The property at 221 Western Ave. now holds a location of Southern Bank, which took over most of the assets of Bank of the Commonwealth when it failed in September 2011, partially as a result of the fraud allegedly perpetrated by multiple conspirators to mask the true financial condition of the bank.
The branch was constructed around August 2008 on property owned by Troy Brandon Woodard, who was a vice president and mortgage loan specialist at a wholly-owned subsidiary of the Bank of the Commonwealth.
According to the indictment, Troy Woodard and his father, Edward J. Woodard, allegedly directed a contractor to fraudulently submit invoices associated with renovations to Troy Woodard’s home and to falsely represent the invoices as costs related to construction of the bank building.

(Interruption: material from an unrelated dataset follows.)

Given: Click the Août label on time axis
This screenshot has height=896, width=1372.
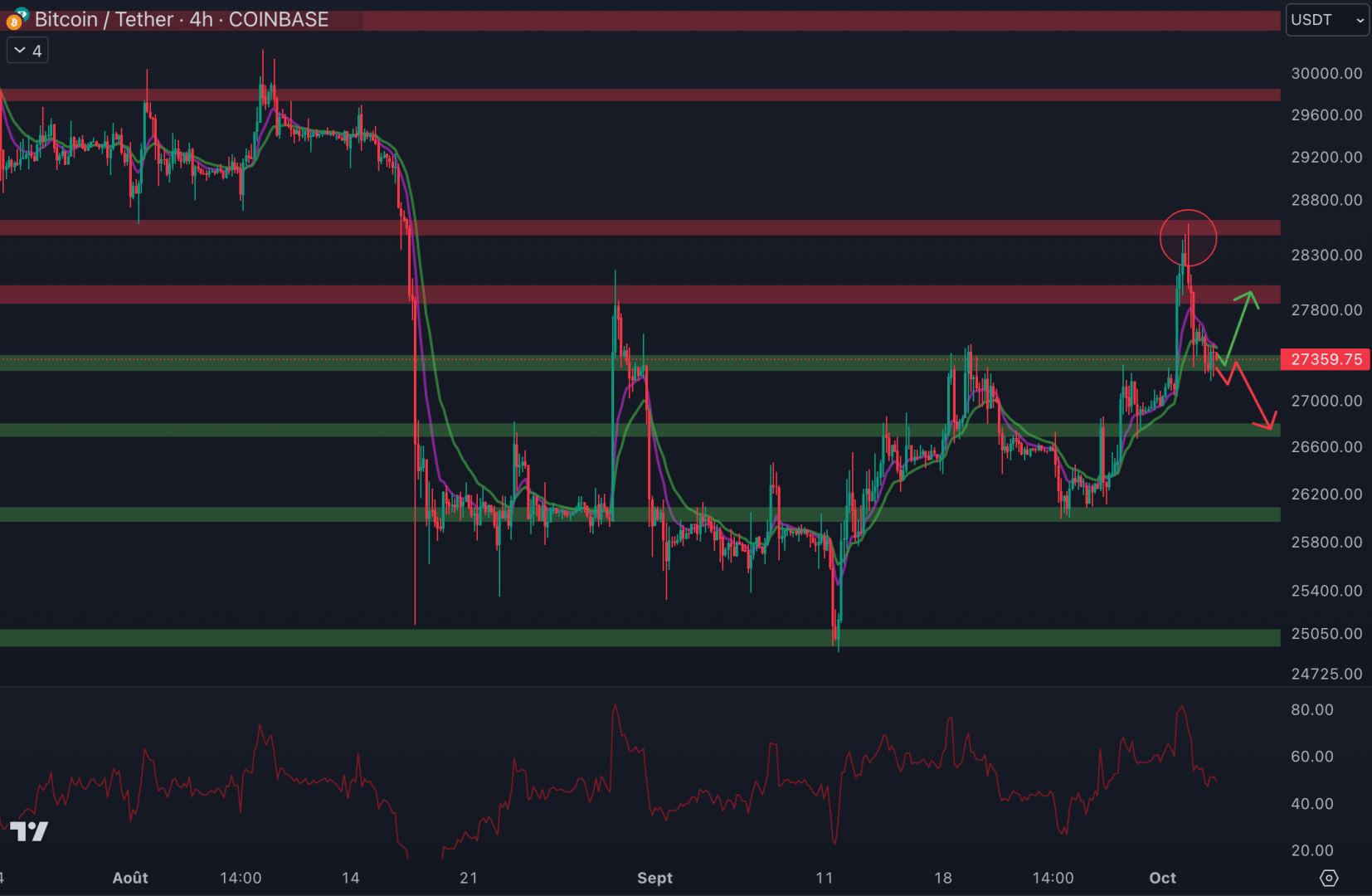Looking at the screenshot, I should (130, 878).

From August 2008 through January 2009, the Woodards also allegedly caused the bank to pay the fraudulent invoices, knowing they were for the personal benefit of Troy Woodard. The scheme allegedly defrauded the bank in the amount of $81,000.
As a result, the real estate has been included in a list of property that will be seized if Troy Woodard is convicted of the charges against him, which include bank fraud, conspiracy to commit bank fraud and unlawful participation in a loan.

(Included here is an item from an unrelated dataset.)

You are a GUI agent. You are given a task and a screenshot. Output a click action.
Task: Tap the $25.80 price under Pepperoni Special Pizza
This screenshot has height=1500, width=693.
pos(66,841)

The list included in the indictment also outlines the other property the alleged conspirators stand to forfeit. It includes 79 properties in Chesapeake, Norfolk, Virginia Beach, Midlothian, North Carolina and Alabama; 18 vehicles, including Lincoln Town Cars, a BMW, a Mercedes, a Porsche and a Denali; and 45 bank accounts totaling in excess of $71 million.
The alleged scheme contributed to the largest bank collapse in Virginia since the 2008 financial crisis.
In addition to the Woodards, others charged include Simon Hounslow, Stephen G. Fields, Thomas E. Arney and Dwight A. Etheridge.
The executives allegedly masked the bank’s true financial condition after the volume of its troubled loans and foreclosed real estate soared. Bank insiders also allegedly overdrew demand deposit accounts to make loan payments, changed terms of loans to make them appear current, and provided preferential financing to troubled borrowers, among other schemes.